In what LexisNexis is calling the Next-Gen Legal Tech Study, law students were asked which is their preferred platform for legal research. Of those surveyed, 50% said Lexis Advance, compared to 46% who said Westlaw. Another 0.5% said Bloomberg Law, 0.5% said other, and 2.5% said they had no preference.

Asked what drove their preference (whichever platform they answered), the top factor was ease of use (73%), followed by ability to find information quickly (62%). Other factors that drove their preference were attractive design, satisfaction with search results, and depth and breadth of content.

The survey further found that law students believe it is helpful to use newer research tools such as visualization, analytics and artificial intelligence.
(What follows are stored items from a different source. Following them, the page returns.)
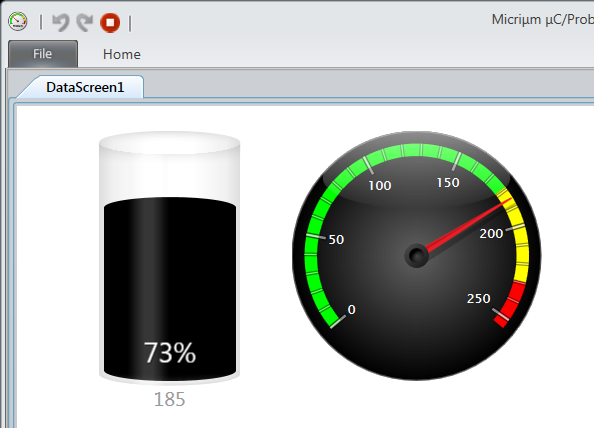Viewport: 594px width, 428px height.
Task: Click the 150 mark on the gauge
Action: point(448,183)
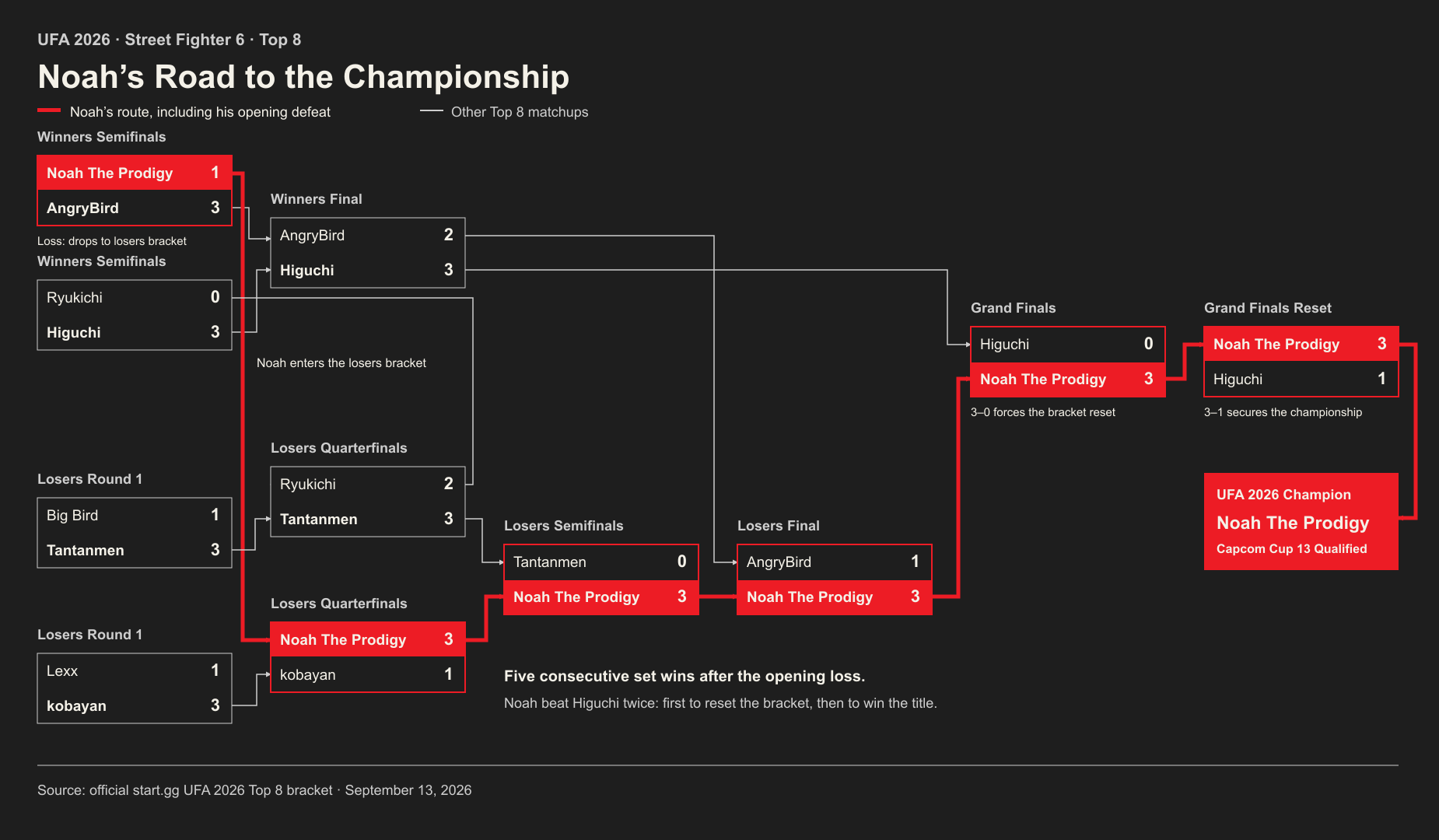Click Tantanmen row in Losers Quarterfinals
This screenshot has height=840, width=1439.
pyautogui.click(x=368, y=519)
Seventy-six percent said they find analytics helpful in their research and 77% said they find visualization helpful.

These findings, LexisNexis says, validate its own internally conducted surveys in recent years that have shown a growing preference among law students for Lexis Advance over other legal research platforms.

The bigger takeaway, LexisNexis suggests, is that this validates that its platform has the features that Gen Z-ers prefer. As these law students become lawyers, these are the features they will want available to them in their firms.